The most authoritative list of threatened species is the famous "Red List" maintained by the International Union for Conservation of Nature (IUCN).
While this list is relatively complete for mammals and birds, it is full of gaps when it comes to plants, only 10 percent of which have been assessed. These assessments are fastidious and time-consuming, and there are more than 350,000 plant species in all.
To work around this problem, a team coordinated by a botanist from the French National Research Institute for Sustainable Development, Thomas Couvreur, carried out a computer analysis of the status of more than 22,000 vascular plant species in tropical Africa.
To perform the analysis, they used information compiled in a database called Rainbio that is maintained by the French Foundation for Biodiversity Research.

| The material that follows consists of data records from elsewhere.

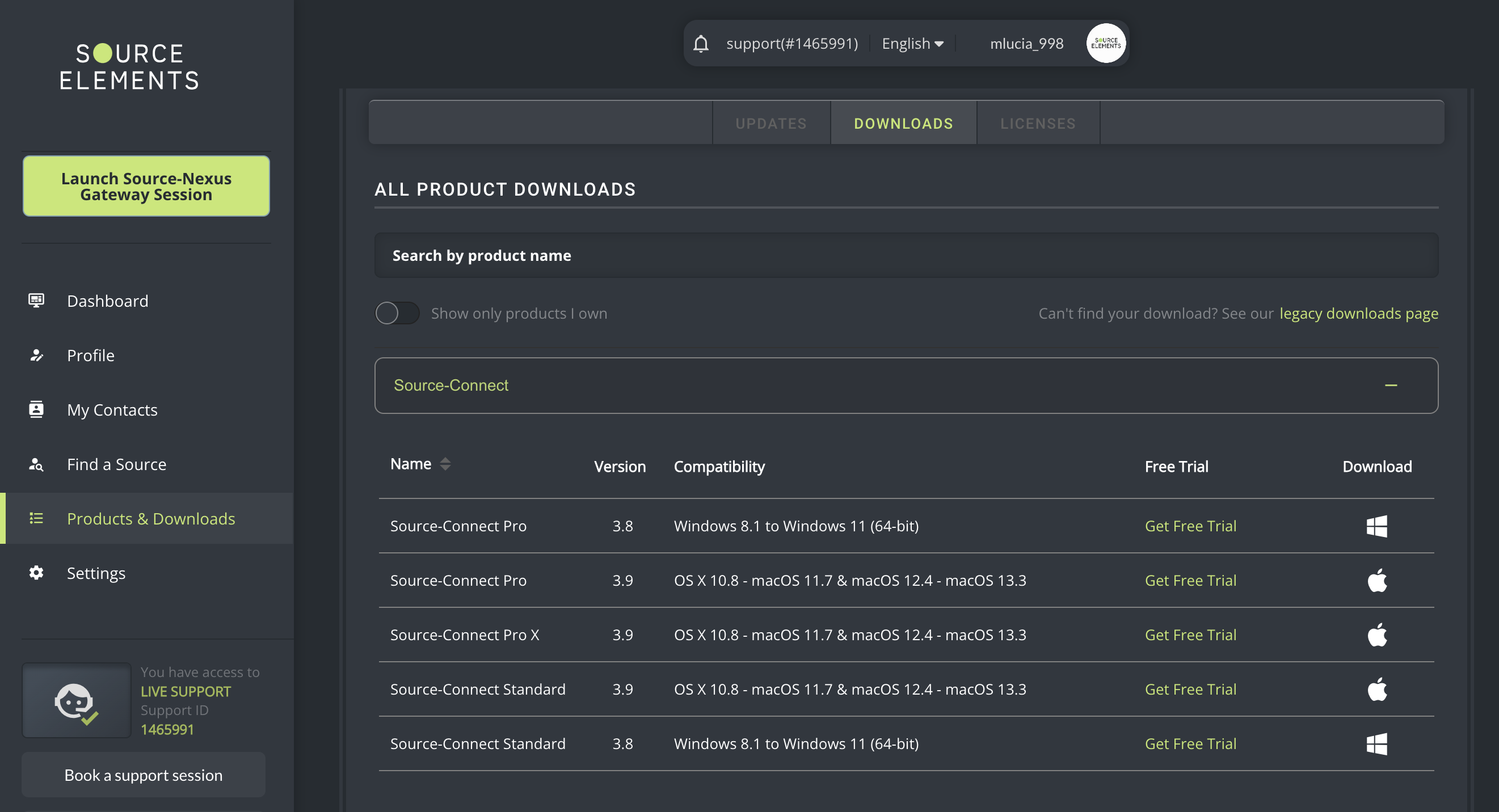Click the Search by product name field
This screenshot has width=1499, height=812.
point(906,255)
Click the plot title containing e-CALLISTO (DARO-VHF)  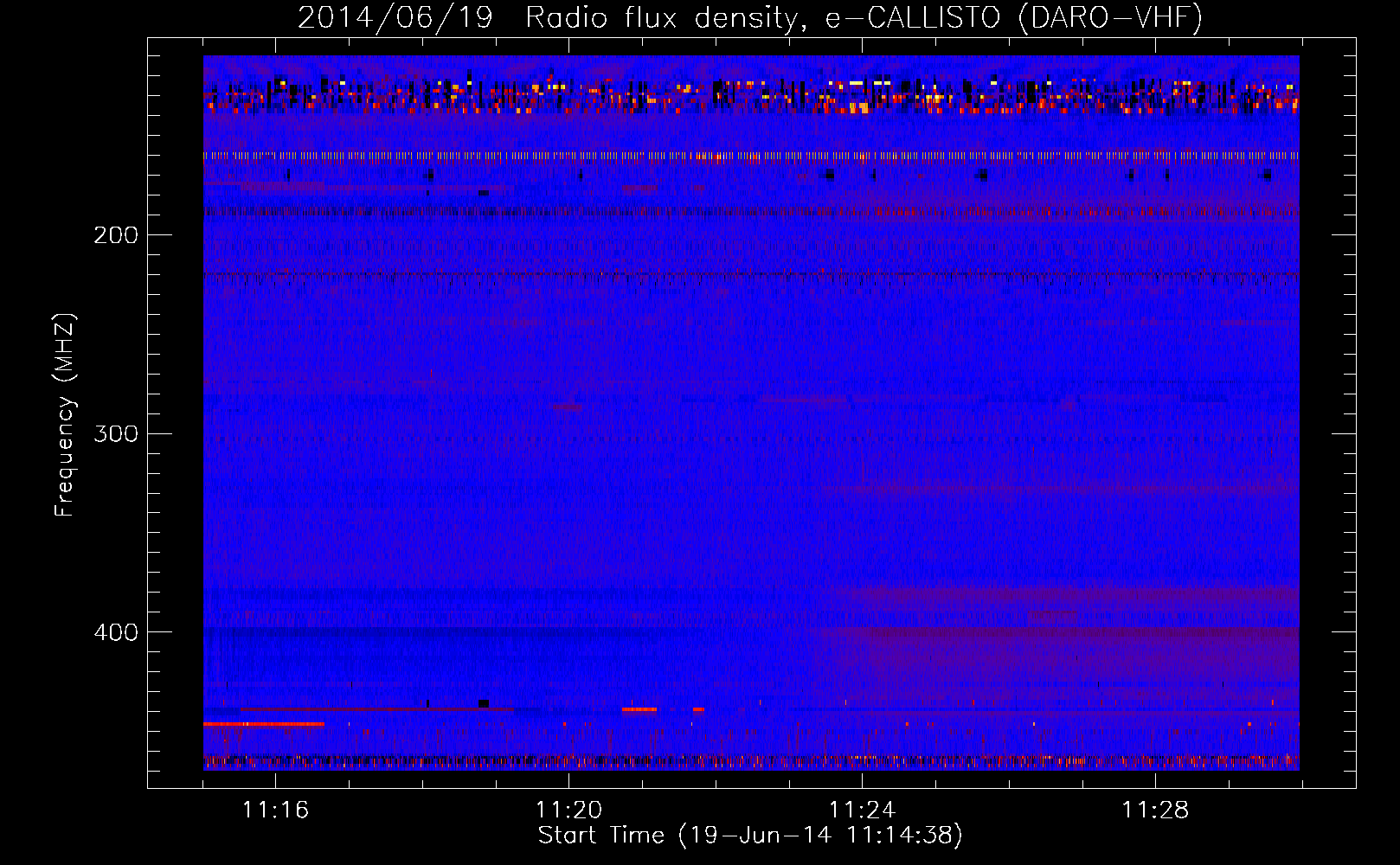[x=749, y=17]
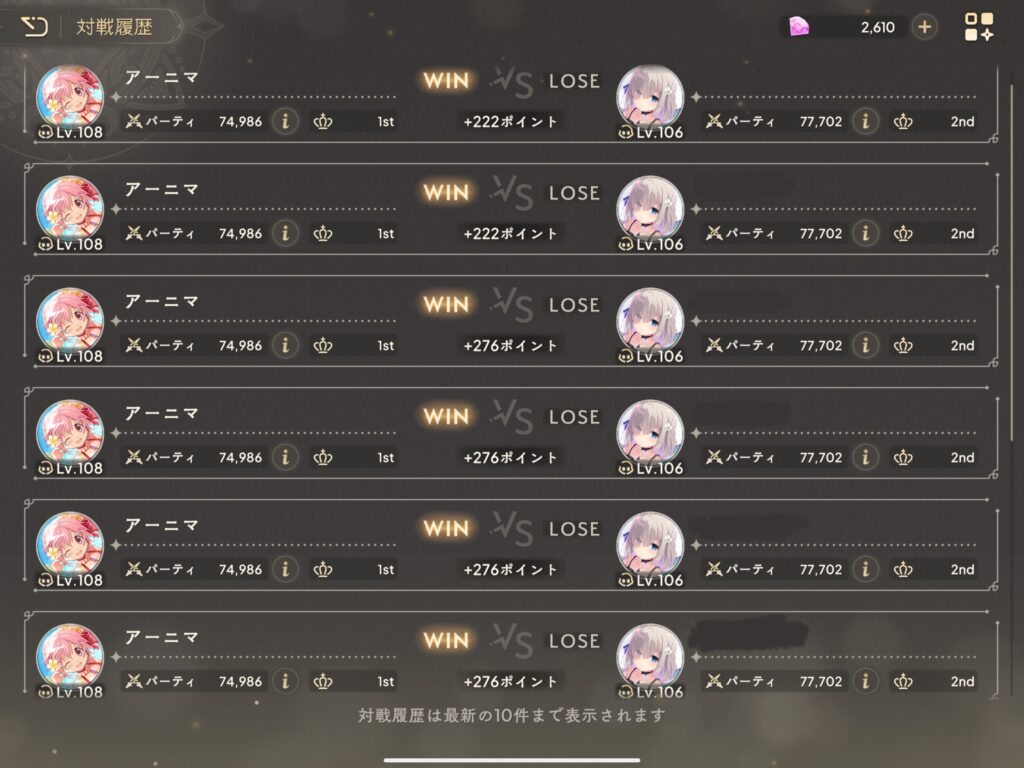Select second row Lv.106 silver-haired opponent avatar
Image resolution: width=1024 pixels, height=768 pixels.
click(650, 212)
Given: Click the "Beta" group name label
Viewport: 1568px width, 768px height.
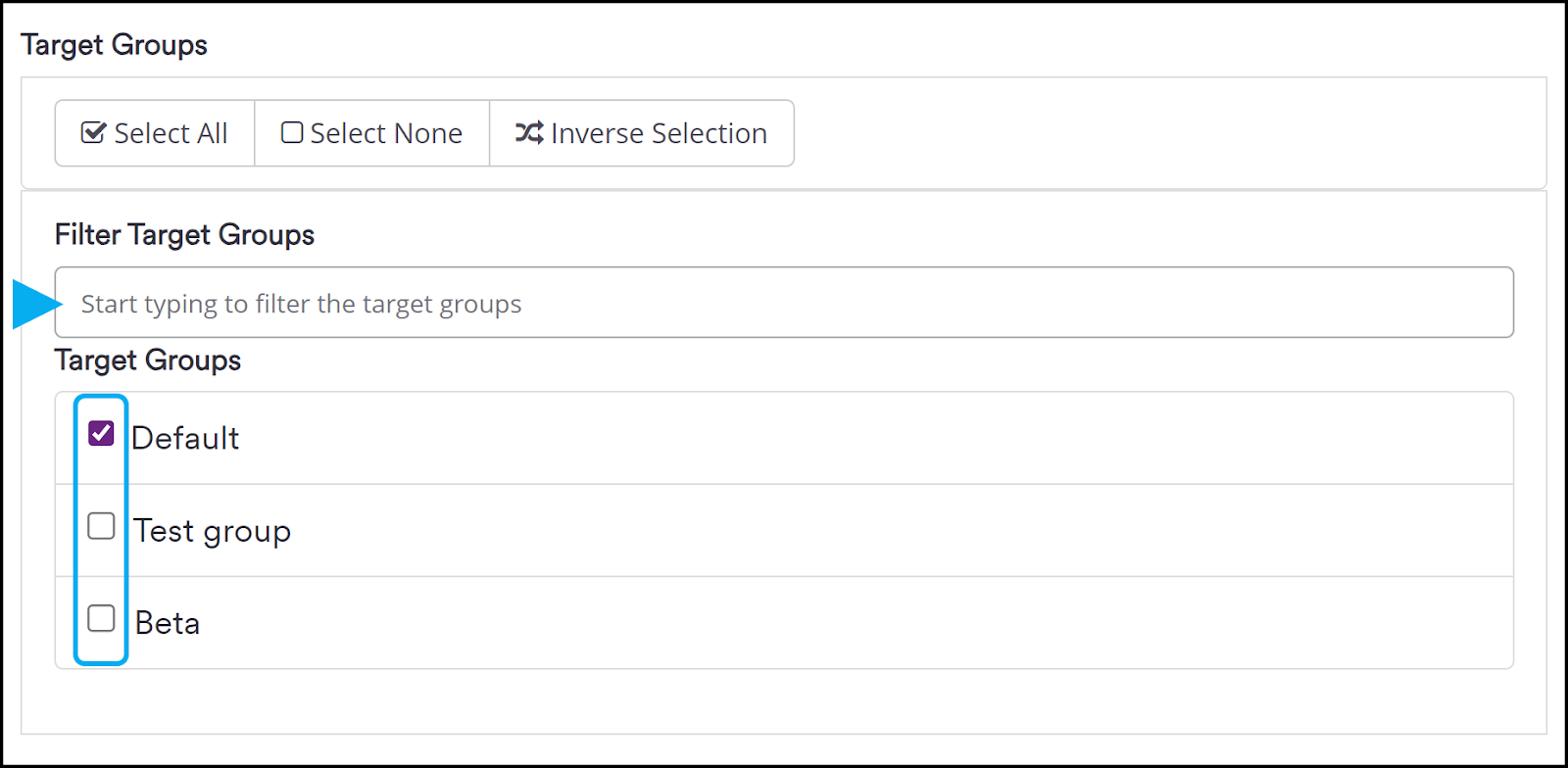Looking at the screenshot, I should click(x=168, y=623).
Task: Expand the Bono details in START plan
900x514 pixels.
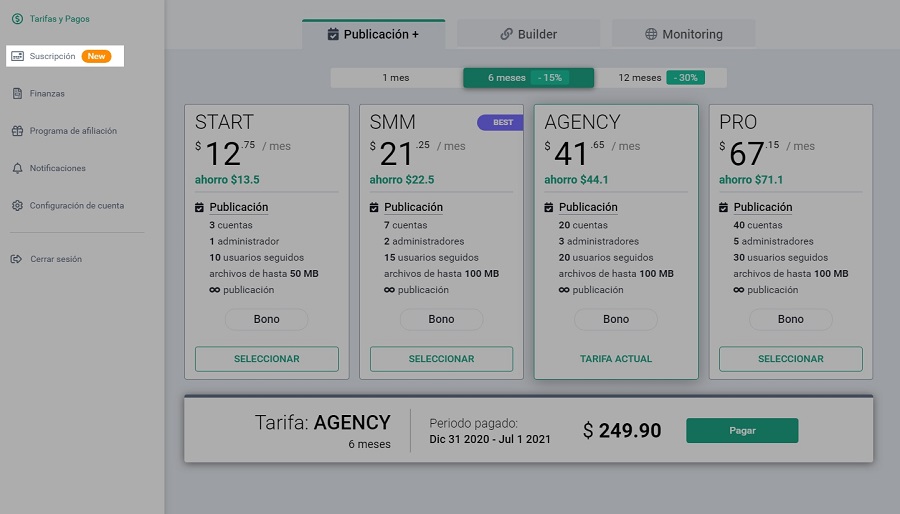Action: click(266, 319)
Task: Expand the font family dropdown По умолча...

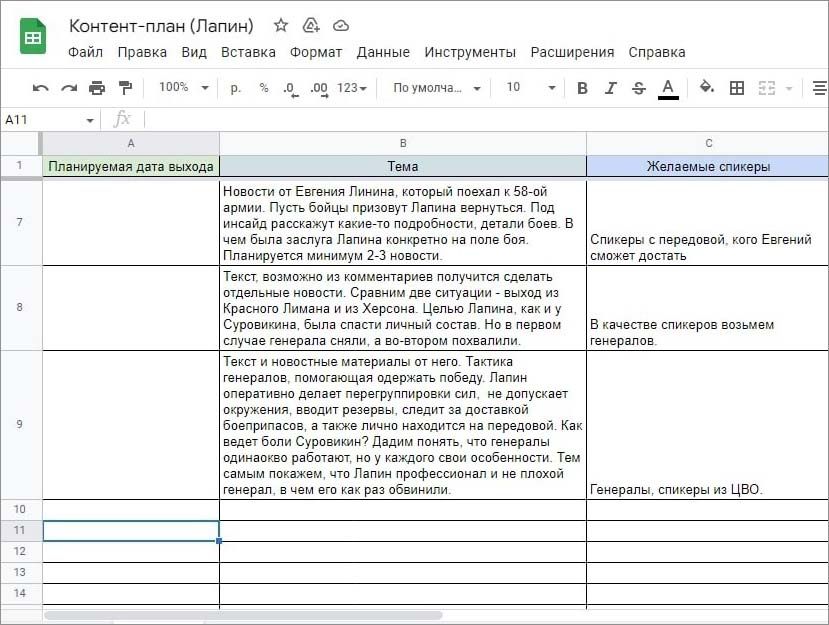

The result was that 32 percent of the species, or nearly 7,000, were classified as likely or potentially threatened, based on either of two criteria recognized by the IUCN -- a recent reduction in population size or geographical distribution.
The regions found to be most at risk were Ethiopia, the center of Tanzania, the southern Democratic Republic of Congo and the forests of West Africa.
This rapid method is "a cost-effective way to initiate the Red List assessment process for a large number of species," the researchers wrote.
But "the two approaches are complementary. There still needs to be an important international effort to evaluate all the plant species in Africa," Couvreur said in a statement.